Kweek wat je lekker vindt, en groenten die de moeite lonen. Tuinbonen of zomerpostelein vind je bijvoorbeeld zelden in de winkel. Kweek in je eerste moestuinjaar niet meer dan 5 tot 10 verschillende soorten. De gemakkelijkste zijn snij- en pluksla, kropsla, rucola, spinazie, radijzen, rode bietjes en warmoes. Heb je veel plaats, voeg dan pompoenen, courgettes en komkommers toe. Wortelen, struikbonen en uien vragen al wat meer werk. Voor tomaten heb je een serre of een afdak nodig; die kunnen niet tegen regen op hun bladeren. Sommige groenten zaaien zichzelf uit, waarna je jaar na jaar oogst, zonder dat je er wat voor moest doen. Laat af en toe wat rucola, barbarakruid, winterpostelein, koriander, bladmosterd, kervel… in zaad komen.

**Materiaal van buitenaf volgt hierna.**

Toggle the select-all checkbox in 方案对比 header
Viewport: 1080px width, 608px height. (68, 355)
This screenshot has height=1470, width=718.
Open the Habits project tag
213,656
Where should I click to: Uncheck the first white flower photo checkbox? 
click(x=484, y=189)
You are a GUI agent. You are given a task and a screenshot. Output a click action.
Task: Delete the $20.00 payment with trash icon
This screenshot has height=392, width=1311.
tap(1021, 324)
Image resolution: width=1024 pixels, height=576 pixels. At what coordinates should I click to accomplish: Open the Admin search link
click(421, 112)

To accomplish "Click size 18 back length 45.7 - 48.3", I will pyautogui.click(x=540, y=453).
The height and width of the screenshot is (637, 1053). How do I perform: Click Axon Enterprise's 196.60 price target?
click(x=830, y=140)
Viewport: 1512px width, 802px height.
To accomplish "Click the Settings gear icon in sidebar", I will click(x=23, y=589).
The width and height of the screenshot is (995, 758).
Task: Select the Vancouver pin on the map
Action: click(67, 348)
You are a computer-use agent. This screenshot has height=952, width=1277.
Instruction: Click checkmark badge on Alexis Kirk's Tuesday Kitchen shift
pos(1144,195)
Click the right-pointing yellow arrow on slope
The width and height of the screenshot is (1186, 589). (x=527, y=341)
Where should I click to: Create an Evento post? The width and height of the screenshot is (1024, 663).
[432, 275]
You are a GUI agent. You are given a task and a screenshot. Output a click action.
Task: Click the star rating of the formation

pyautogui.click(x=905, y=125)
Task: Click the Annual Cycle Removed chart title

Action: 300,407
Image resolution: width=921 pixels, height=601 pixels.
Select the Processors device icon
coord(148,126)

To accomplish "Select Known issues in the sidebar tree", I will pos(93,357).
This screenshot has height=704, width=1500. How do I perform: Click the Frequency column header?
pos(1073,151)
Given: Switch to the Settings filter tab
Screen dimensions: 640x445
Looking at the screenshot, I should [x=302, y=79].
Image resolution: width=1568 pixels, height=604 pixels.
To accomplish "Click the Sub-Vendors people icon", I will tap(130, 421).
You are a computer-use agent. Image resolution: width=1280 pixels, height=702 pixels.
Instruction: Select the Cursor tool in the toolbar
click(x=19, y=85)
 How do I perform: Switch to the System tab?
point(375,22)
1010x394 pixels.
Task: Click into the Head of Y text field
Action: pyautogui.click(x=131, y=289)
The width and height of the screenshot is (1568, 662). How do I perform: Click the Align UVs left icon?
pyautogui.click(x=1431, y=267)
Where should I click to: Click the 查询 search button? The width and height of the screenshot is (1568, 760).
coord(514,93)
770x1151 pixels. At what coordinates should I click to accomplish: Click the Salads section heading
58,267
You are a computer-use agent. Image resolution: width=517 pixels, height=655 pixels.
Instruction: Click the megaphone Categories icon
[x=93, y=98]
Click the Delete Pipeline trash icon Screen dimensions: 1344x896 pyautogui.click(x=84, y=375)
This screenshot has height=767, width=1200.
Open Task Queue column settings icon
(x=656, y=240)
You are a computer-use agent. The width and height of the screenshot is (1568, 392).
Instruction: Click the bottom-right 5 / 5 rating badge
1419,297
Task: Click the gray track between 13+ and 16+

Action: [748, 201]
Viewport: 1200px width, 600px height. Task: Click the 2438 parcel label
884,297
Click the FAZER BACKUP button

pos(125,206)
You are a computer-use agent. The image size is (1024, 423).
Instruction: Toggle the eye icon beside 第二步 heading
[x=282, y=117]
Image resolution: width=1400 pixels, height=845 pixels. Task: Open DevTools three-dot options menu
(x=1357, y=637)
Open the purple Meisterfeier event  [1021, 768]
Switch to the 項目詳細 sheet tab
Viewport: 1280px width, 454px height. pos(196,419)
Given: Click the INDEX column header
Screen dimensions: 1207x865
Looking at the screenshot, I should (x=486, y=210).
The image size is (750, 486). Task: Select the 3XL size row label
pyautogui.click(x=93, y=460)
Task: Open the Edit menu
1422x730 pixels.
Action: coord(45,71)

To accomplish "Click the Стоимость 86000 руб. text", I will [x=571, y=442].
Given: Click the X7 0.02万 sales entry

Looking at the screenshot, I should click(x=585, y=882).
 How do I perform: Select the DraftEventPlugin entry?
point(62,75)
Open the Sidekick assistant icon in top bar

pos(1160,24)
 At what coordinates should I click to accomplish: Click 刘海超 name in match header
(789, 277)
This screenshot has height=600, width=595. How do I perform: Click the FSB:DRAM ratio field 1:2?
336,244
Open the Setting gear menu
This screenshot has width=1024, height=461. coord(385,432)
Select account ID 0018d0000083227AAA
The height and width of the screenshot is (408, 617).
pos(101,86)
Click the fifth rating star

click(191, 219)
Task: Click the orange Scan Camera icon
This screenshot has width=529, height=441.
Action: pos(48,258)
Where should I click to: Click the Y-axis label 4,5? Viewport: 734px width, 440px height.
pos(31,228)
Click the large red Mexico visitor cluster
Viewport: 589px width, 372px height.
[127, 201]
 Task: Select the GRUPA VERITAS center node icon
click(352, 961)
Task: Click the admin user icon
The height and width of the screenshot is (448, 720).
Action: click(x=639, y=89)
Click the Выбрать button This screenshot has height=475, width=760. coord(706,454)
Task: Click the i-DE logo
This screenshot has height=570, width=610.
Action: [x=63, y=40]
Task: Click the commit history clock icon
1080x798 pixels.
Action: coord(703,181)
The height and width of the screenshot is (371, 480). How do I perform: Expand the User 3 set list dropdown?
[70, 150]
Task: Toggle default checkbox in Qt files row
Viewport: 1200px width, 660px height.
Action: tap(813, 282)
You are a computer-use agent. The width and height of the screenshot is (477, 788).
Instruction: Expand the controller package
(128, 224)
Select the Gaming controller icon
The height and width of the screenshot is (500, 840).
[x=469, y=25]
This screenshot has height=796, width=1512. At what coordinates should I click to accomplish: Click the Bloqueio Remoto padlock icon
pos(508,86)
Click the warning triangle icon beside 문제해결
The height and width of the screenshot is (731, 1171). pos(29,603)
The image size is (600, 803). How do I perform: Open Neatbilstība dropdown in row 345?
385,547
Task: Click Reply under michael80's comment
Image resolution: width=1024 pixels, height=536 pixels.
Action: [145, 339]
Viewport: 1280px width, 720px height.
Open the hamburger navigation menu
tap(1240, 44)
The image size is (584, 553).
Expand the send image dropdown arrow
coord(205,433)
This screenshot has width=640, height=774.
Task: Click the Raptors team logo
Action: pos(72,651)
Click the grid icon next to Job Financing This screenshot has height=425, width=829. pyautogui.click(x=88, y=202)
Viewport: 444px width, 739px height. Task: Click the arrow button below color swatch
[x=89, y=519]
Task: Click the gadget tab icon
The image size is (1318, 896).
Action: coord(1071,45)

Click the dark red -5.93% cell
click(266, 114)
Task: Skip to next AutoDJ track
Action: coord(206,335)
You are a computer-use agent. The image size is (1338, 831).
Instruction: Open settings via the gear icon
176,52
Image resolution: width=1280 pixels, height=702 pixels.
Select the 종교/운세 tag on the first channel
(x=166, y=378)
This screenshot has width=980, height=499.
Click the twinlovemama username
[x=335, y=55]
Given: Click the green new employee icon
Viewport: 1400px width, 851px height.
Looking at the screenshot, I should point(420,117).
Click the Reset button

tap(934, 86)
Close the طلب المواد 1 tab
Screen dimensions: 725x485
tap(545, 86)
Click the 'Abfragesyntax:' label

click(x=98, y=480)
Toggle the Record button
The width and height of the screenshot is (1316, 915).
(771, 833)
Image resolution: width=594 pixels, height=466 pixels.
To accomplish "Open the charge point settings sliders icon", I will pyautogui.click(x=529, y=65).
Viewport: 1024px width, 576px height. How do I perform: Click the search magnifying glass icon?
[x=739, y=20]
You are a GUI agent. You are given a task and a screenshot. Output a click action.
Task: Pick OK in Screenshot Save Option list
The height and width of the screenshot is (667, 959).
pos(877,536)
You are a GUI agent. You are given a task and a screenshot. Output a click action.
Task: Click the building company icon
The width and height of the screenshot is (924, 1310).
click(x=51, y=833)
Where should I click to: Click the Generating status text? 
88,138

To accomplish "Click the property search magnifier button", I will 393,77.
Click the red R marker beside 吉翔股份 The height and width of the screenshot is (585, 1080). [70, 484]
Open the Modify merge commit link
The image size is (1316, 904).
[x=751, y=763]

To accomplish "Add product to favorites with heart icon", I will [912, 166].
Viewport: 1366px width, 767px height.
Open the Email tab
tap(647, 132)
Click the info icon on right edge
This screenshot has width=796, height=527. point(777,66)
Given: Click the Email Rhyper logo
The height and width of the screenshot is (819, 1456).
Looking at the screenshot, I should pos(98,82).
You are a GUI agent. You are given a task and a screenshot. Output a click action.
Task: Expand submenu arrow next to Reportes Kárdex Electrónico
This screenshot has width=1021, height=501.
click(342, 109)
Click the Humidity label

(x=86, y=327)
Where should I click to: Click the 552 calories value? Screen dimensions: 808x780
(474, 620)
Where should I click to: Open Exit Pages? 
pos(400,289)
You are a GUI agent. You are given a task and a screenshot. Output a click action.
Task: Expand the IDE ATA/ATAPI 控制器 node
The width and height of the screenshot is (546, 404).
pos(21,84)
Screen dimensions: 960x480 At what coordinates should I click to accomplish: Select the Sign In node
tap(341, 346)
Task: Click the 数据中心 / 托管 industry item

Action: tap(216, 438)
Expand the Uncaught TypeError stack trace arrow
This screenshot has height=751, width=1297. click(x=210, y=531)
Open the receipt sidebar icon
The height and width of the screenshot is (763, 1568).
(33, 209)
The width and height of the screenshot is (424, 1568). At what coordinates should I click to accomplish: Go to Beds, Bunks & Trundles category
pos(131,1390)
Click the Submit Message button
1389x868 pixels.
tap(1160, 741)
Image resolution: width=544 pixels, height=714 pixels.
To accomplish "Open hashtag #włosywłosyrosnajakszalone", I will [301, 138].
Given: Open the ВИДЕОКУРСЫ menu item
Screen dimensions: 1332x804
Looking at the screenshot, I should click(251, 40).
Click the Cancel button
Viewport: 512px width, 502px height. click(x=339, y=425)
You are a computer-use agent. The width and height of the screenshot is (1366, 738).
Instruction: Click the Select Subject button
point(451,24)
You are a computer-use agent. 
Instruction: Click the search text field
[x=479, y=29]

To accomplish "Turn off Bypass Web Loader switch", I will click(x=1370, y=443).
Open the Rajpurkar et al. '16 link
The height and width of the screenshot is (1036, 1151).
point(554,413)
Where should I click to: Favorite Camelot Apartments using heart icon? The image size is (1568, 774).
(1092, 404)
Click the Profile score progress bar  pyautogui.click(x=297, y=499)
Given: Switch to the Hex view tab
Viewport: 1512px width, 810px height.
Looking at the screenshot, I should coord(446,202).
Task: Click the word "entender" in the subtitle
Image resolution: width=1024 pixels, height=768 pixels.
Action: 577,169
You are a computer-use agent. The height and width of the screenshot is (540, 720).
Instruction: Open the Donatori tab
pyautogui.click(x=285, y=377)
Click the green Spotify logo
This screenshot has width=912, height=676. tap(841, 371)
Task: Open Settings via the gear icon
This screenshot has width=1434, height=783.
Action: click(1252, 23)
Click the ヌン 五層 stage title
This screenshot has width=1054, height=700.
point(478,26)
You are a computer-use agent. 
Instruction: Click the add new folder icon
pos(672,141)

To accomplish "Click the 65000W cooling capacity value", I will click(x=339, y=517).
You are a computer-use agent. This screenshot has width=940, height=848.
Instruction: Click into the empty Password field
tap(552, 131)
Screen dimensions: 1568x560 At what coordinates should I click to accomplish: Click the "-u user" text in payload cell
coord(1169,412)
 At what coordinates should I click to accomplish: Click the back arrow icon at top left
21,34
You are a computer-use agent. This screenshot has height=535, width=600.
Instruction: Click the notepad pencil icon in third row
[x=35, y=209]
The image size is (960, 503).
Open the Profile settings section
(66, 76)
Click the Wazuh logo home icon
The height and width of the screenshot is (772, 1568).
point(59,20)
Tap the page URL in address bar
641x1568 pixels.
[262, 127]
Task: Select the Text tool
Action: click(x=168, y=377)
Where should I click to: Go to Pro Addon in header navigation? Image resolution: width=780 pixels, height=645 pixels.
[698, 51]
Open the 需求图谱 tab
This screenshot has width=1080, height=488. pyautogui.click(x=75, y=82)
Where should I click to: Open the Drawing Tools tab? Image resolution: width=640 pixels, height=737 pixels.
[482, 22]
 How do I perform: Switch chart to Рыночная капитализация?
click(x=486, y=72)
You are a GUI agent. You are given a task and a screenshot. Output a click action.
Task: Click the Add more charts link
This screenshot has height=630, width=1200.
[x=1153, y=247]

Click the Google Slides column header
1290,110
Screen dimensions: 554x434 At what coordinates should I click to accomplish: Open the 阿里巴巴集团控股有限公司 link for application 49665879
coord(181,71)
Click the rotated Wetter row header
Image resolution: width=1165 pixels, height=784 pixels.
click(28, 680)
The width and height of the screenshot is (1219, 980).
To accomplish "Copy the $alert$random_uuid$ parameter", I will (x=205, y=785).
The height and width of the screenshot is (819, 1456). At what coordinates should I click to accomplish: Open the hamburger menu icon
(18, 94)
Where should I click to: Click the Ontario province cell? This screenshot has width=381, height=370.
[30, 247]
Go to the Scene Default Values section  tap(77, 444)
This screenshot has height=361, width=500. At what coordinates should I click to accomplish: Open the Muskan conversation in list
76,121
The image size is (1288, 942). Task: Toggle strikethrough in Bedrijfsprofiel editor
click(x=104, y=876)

"Koop plantjes, in plaats van zelf te zaaien, dat gaat veel sneller en werkt motiverender."
Als je nooit naar je groenten kijkt, wordt het niets, hoe klein je moestuin ook is. Reken tussen april en augustus op een tot twee controlerondjes per week. Met een vierkante metermoestuin ben je in 5 tot 15 minuten per week rond. Strooi tussen je groenten stelselmatig een laagje van twee centimeter grasmaaisel, of gekochte mulch zoals hennep of olifantengras, tegen het onkruid. Strooi rond kwetsbare groenten als sla, courgettes, pompoenen, … in de lente ecologische slakkenkorrels. Herhaal regelmatig. Zorg voor wat bloemen tussen je groenten. Oost-Indische kers, komkommerkruid, goudsbloem, papaver, bernagie, stinkertjes … trekken hommels, bijen en vlinders aan, en nuttige insecten zoals lieveheersbeestjes, gaasvliegen en oorwurmen. Die verlossen je en passant van bladluizen.